WASHINGTON (AP) - Senate Democrats, joined by three Republicans, pushed through a measure Wednesday meant to revive Obama-era internet rules that ensured equal treatment for all web traffic, though opposition in the House and the White House seems insurmountable.
But most Republicans opposed the effort, saying the regulations were potentially too onerous and that Democrats were trying to use the issue for partisan gains in November.
But, for now, net neutrality lives. That wouldn't necessarily weigh heavily on Congress, but with mid-terms fast approaching, some many be concerned that the issue will be a factor in how people vote.
The US Senate has the votes to advance a bill that would reverse the Federal Communications Commission decision in December to repeal landmark 2015 net neutrality rules. Such a vote was made possible under the Congressional Review Act, which allows Congress to review new regulations with a majority vote.
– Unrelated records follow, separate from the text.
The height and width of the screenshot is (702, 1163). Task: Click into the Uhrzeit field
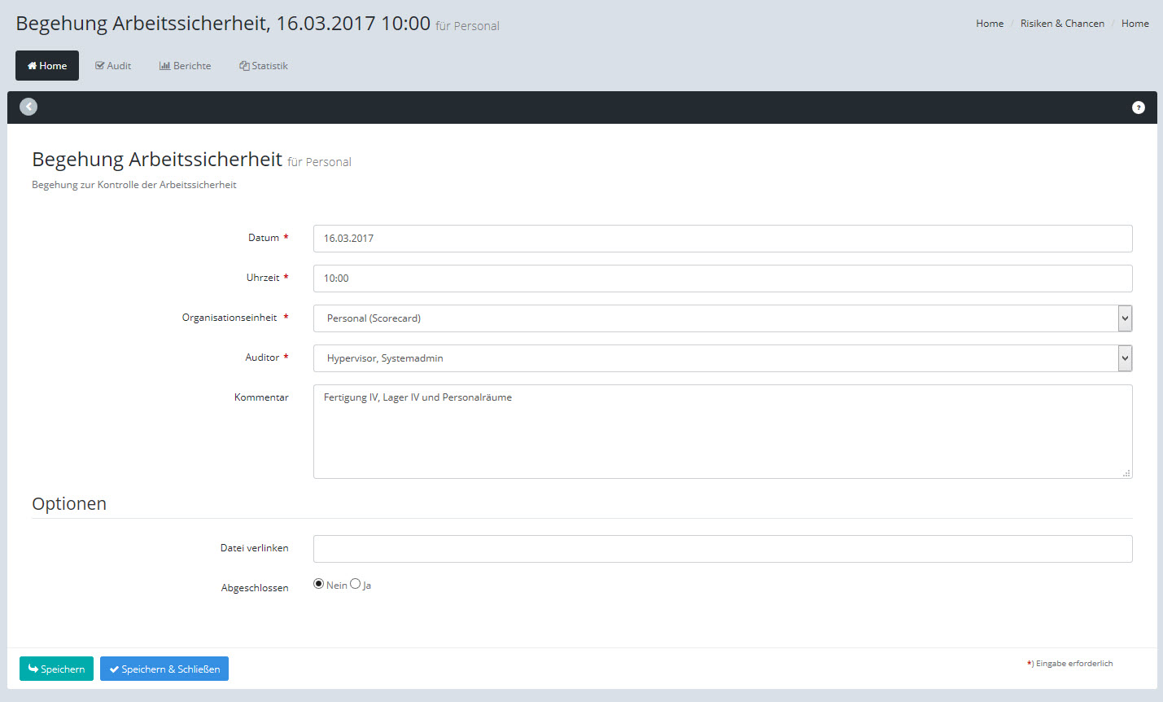tap(722, 279)
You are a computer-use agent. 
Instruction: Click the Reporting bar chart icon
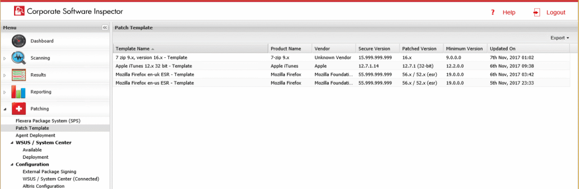point(19,92)
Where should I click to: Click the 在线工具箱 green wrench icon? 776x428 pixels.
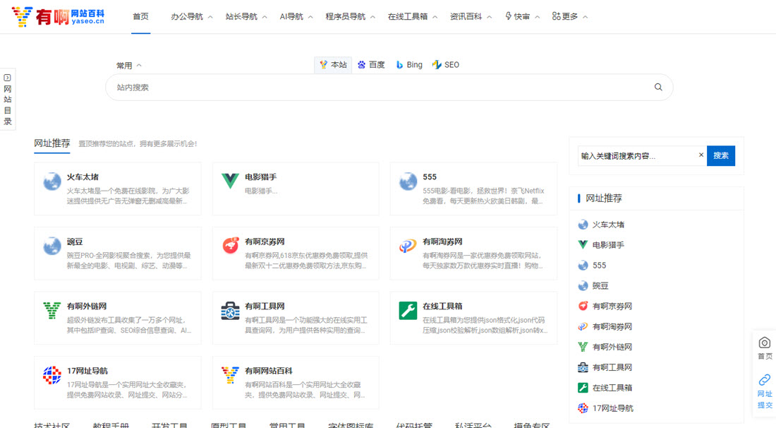pyautogui.click(x=408, y=311)
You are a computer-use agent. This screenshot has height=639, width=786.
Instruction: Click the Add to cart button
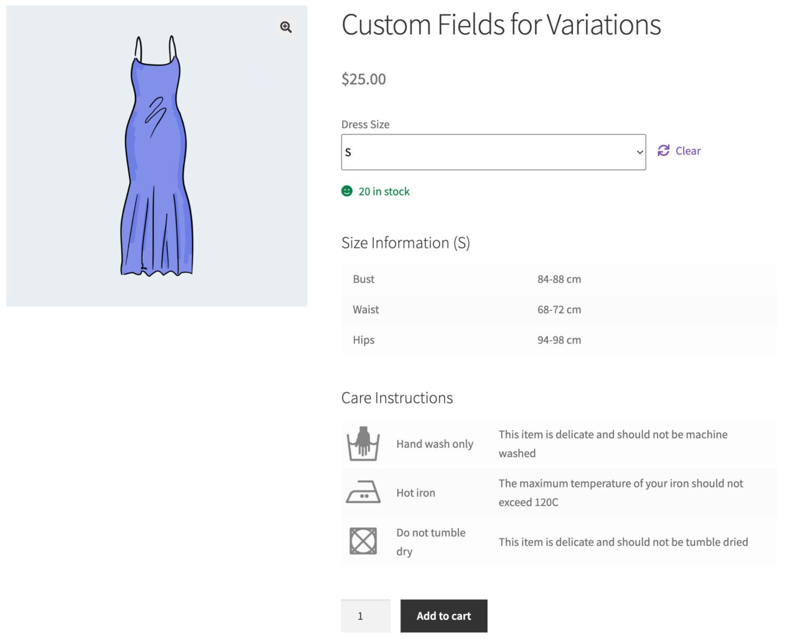pos(443,616)
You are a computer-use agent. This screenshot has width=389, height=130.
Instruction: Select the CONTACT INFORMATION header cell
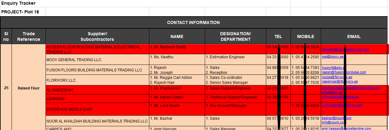[x=193, y=22]

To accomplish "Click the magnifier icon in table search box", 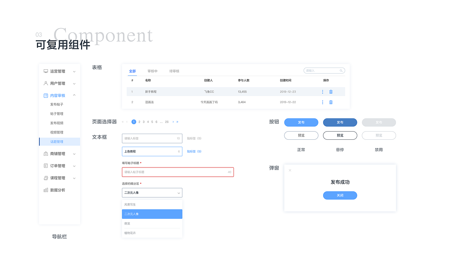I will 341,70.
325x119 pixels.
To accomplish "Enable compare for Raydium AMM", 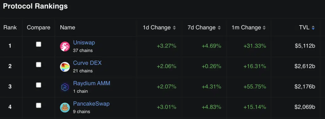I will tap(38, 85).
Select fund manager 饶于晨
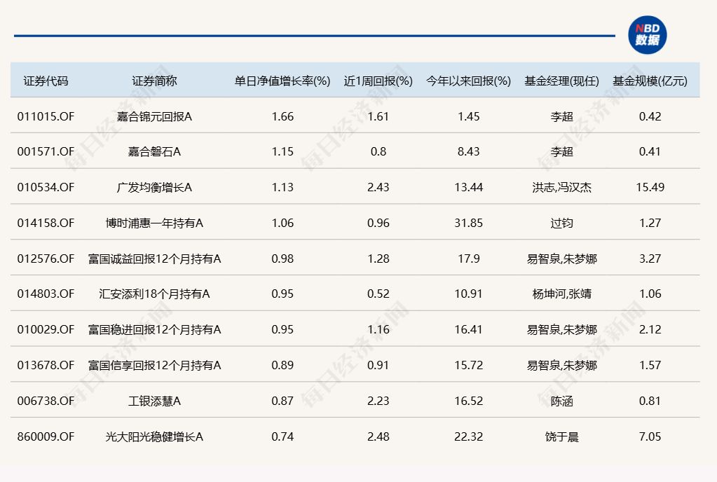 [561, 436]
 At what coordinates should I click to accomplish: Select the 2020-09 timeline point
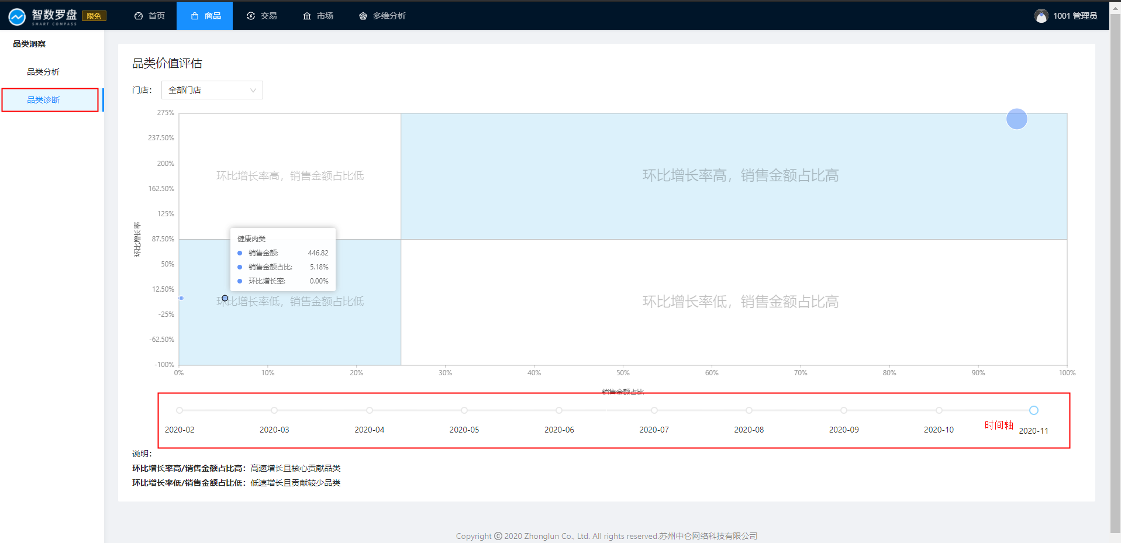(x=844, y=410)
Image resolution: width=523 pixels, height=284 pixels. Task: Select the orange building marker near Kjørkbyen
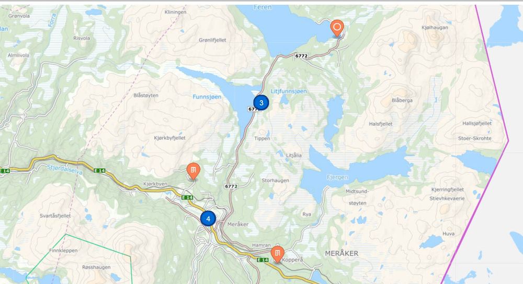(x=193, y=171)
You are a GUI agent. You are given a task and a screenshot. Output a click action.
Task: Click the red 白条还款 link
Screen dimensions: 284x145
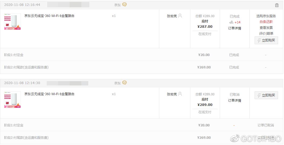[x=266, y=22]
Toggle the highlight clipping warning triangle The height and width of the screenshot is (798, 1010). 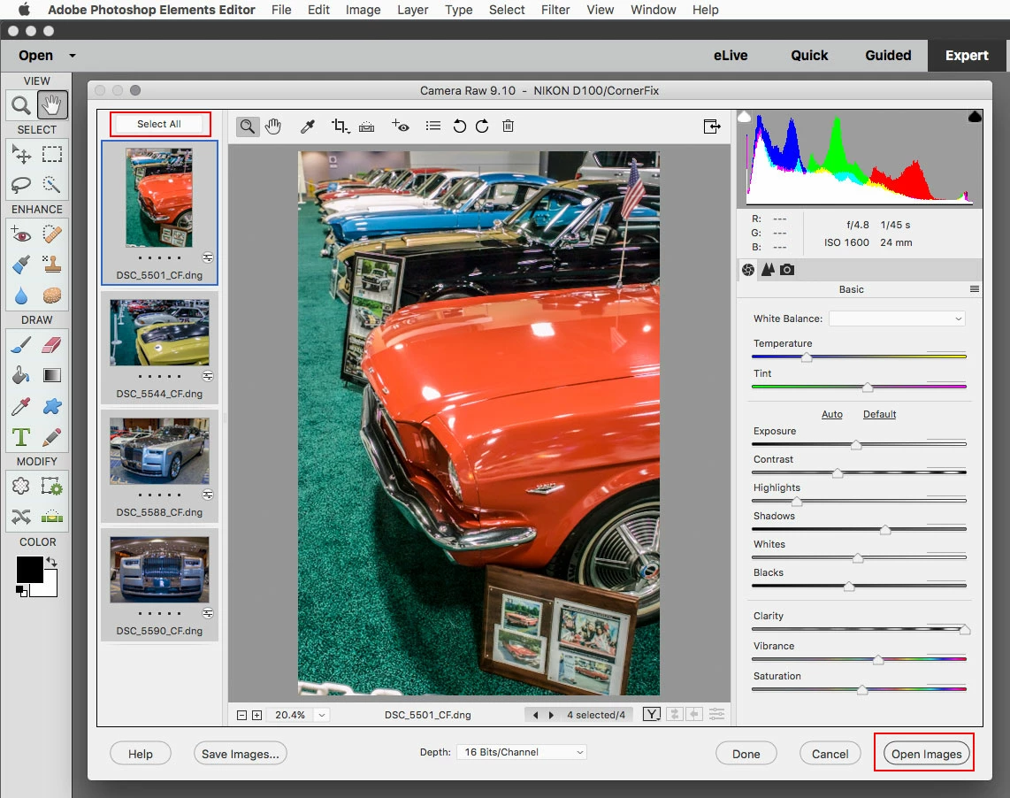tap(975, 117)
Today's vote implications are significant-net neutrality is critical for our nation's progress and for the creation of good jobs in the future. Yesterday's vote included three Republicans, including Susan Collins of Maine. The net neutrality rules, approved by the same organization two years earlier, prohibited internet service providers - such as Comcast and Verizon - from speeding up or slowing down traffic from specific websites and apps. Only three Republican senators voted in favor of the resolution. Tech giants such as Google and Facebook have been vocal in their support for the retention of the rules. Senator Chuck Schumer, the Senate minority leader, said in a speech before the vote to get in touch with Republican senator.
Prior to the vote Senator Hassan spoke on the floor of the Senate, reinforcing the importance of protecting a free and open internet so that all hard-working Granite Staters and businesses across the country can thrive.
Later, Rep. Anna Eshoo, a California Democrat who represents Silicon Valley, said she was happy by the result in the Senate with the legislation.
A major objection about the Net neutrality rules was the FCC's decision to classify broadband as a more highly regulated utilitylike service under Title 2 of federal telecommunications law.